The local authority must consult with persons with expertise and knowledge in relation to the young carer as part of the assessment process, including teachers, health workers and other relevant adults. It is important to speak to the child alone, wherever possible, and to observe how they relate with their parents and siblings.

The assessment must consider the following:

  • The amount, nature and type of care which the young carer provides (or intends to provide); the extent to which this care is (or will be) relied upon by the family, including the wider family, to maintain the well-being of the person cared for;
  • Whether any of the tasks which the young carer is performing (or intends to perform) when providing care are excessive or inappropriate having regard to all the circumstances, and in particular, the carer's age, sex, wishes and feelings. Inappropriate tasks could include:
    • Personal care such as bathing and toileting;
    • Strenuous physical tasks such as lifting;
    • Administering medication;
    • Maintaining the family budget;
    • Offering precociously mature, emotional support to the adult.

(Collected data entries)
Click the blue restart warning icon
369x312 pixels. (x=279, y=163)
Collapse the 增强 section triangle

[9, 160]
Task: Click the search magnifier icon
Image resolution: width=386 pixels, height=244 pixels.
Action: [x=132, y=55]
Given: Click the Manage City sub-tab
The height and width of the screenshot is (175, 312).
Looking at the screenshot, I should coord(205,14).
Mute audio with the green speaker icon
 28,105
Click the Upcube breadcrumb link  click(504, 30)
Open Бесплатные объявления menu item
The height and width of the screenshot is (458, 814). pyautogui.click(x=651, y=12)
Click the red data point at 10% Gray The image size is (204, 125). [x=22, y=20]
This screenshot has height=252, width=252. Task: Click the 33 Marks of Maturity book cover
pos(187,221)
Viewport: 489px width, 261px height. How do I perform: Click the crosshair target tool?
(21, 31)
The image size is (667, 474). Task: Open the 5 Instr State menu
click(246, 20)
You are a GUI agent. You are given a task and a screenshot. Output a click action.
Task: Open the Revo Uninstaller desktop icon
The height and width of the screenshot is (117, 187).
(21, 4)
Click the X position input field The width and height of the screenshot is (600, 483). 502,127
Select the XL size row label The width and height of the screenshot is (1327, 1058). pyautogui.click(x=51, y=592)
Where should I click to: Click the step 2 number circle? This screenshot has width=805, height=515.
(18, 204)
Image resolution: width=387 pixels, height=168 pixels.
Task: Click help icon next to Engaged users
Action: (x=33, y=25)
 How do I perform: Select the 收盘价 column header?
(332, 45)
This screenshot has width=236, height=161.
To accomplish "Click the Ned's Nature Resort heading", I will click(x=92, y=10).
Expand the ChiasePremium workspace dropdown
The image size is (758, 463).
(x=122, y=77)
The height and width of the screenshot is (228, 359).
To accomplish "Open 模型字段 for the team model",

● **Your goal**
According to the young carer assessment text, what should guide the judgment of whether a young carer's tasks are excessive or inappropriate? Answer in one to three sentences.

● **Exercise answer**
The judgment should take into account all the circumstances, and in particular the carer's age, sex, wishes and feelings.